***** Texte fourni
Stéphane Desbiens est déjà un vétéran de la scène progressive canadienne du fait de sa participation à de nombreux albums, notamment avec le groupe Sense. Pour cet album sous son nom, le second après un disque entièrement acoustique paru en 1996, il a fait appel au bassiste Matthieu Gosselin (Sense), au batteur Danny Robertson, ainsi qu'à des invités prestigieux comme les claviéristes Fred Schendel (Glass Hammer), Tomas Bodin (The Flower Kings) et Martin Orford (IQ). Enfin, n'oublions pas la violoniste Sandra Poulin.
"Shimmering Lights" contient 7 morceaux plus ou moins enchaînés dont la durée va en gros de 3 à 10 minutes. On a affaire à un mélange très varié, dont les compositions souvent assez contrastées lorgnent vers des références classiques du prog, comme Genesis, Pink Floyd (deux morceaux portent nettement l'empreinte de "Dark side of the moon" et de "Wish you were here") et King Crimson (plutôt la période 80's de ces derniers, d'ailleurs) ou encore Rush, tout en intégrant des éléments venus directement du metal, du jazz et du jazz-rock (quelques solos à la Al DiMeola). La structure globale des morceaux est souvent assez complexe, pour ne pas dire déroutante de temps en temps. Desbiens est un chanteur à la voix claire, située dans les médiums, souvent calme mais qui peut aussi sonner de manière plus agressive…
Au niveau des arrangements, guitares et claviers se retrouvent plus ou moins à égalité. Côté claviers, Stéphane aime de toute évidence le mellotron (chœurs, cordes), le moog, le piano et l'orgue mais aussi des timbres plus modernes. Côté guitares, il mélange un instrument électrique conçu spécialement par lui, possédant un manche en acier inoxydable (il obtient d'ailleurs un son assez sec et métallique sur bon nombre de solos) et les guitares acoustiques ou classiques sur lesquelles il fait également des parties solistes brillantes.
**********
***** Données fournies
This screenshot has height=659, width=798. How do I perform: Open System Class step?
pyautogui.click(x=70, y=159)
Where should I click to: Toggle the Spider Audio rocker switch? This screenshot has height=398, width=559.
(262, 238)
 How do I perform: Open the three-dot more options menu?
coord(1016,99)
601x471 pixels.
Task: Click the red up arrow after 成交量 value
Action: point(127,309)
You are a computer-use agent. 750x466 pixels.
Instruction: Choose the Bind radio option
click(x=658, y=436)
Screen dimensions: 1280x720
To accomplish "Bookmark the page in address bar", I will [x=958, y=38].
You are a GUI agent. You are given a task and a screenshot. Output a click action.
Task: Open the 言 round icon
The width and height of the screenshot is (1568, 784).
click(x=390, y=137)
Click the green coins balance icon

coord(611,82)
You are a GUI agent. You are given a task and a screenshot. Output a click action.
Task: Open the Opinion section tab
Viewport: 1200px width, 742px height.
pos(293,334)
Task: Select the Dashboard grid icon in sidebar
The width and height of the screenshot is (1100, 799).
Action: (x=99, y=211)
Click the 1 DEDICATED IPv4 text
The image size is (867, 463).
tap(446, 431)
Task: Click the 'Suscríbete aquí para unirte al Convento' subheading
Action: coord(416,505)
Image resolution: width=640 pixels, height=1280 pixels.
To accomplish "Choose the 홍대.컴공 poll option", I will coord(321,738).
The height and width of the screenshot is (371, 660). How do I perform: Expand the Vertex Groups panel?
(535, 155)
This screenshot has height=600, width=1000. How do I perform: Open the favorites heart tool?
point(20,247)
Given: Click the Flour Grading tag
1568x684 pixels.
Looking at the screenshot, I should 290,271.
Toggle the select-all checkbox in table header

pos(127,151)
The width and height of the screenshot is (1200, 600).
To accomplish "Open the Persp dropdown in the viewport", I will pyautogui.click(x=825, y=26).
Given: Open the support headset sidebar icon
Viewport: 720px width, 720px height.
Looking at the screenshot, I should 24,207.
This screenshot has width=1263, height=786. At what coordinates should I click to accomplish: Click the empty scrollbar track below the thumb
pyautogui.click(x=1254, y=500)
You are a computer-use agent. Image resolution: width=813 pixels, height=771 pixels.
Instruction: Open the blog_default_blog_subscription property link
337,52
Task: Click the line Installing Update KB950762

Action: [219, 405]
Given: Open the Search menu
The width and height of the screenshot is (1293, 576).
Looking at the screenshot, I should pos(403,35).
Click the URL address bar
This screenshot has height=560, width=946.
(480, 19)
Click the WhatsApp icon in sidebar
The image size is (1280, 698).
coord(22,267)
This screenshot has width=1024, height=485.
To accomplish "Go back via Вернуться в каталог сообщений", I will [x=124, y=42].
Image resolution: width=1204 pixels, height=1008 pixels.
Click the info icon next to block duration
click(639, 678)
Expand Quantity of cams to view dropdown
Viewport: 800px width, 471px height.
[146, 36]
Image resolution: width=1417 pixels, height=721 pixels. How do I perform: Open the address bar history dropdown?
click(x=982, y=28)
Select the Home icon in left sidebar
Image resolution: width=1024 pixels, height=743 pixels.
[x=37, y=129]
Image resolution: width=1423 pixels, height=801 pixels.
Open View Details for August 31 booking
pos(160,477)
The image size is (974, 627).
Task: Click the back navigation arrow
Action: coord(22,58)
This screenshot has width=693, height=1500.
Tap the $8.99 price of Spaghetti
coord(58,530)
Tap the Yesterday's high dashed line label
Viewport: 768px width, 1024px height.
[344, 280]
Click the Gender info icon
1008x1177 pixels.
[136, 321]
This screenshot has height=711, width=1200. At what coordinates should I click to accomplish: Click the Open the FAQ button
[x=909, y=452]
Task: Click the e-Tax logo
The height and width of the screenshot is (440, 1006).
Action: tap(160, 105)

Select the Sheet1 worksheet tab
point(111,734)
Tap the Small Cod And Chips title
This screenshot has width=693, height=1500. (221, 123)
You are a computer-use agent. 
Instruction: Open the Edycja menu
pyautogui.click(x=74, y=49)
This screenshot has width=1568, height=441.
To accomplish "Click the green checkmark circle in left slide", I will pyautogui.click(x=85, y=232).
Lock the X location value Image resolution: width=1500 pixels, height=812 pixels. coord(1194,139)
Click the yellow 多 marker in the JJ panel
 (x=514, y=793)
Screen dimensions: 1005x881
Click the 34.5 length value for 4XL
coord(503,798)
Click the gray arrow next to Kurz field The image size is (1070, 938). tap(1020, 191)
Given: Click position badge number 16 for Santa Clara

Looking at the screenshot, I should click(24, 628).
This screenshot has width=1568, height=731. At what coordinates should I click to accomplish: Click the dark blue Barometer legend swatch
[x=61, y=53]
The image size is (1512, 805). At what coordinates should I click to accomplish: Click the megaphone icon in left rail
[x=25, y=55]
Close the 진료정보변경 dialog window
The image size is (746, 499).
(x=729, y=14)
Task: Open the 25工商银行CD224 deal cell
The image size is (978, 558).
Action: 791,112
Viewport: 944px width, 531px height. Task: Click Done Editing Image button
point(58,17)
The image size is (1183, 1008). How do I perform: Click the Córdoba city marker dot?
**********
Question posée A -
Dans la critique de l'album « Shimmering Lights », quelle particularité présente la guitare électrique conçue par Stéphane Desbiens ?
Question posée B -
Rédigez la suite de la critique de l'album « Shimmering Lights » en partant de sa dernière phrase.

Réponse attendue A -
Elle possède un manche en acier inoxydable.

Réponse attendue B -
"Shimmering lights" comporte seulement deux morceaux de moins de 6 minutes : le lourd et agressif "what is done is done" (3:36), seul titre vraiment typé metal moderne, qui pourra rappeler Tool, en nettement plus simple (le riff est assez basique et peu original) et le suivant aux antipodes de son prédécesseur, le très pastoral "end of the recess" (3:51) : superbe mélodie mélancolique à la guitare classique, chœurs de mellotron, avec Martin Orford pour un petit solo de moog. Les 5 autres morceaux sont nettement plus longs et récèlent de nombreuses surprises. Le morceau titre ouvre l'album de manière assez curieuse, avec deux parties instrumentales bien distinctes, l'une rappelant assez le côté répétitif de King Crimson vers "Discipline" (1981) avec plusieurs lignes de guitares imbriquées. Le reste du morceau lorgnerait plutôt vers un mélange Pink Floyd/Genesis avec une belle mélodie vocale, lente et pleine d'ampleur.
Le morceau le plus long, "September solitudes" sonne aussi comme un hybride entre les deux mêmes groupes, avec un solo de guitare lyrique soutenu par un mellotron, notamment sur l'introduction majestueuse. La première partie du morceau est une très belle ballade lente, qui pourra aussi rappeler le "Comfortably Numb" de PF où une voix féminine compléte celle de Desbiens avec de suaves harmonies. Après 4 minutes arrive une section instrumentale à la guitare acoustique, avec orgue Hammond, piano électrique et synthé du genre minimoog, qui alterne avec d'autres parties électriques plus ou moins rapides, et cela se termine par une autre partie majestueuse… symphonique mais sans prétention. Bref, une pièce alambiquée mais mélodique, très fortement instrumentale.
Le dernier titre est le deuxième incluant des élements de metal, mais un metal plutôt proche de Dream Theater cette fois, et surtout mélangé à du jazz rock (un petit solo de basse fretless) et à des passages plus doux (juste après l'intro fulgurante, c'est déjà une ambiance mystérieuse et un tempo lent !), solo d'orgue, de moog et de piano électrique par Fred Schendel, sans oublier les chœurs du mellotron !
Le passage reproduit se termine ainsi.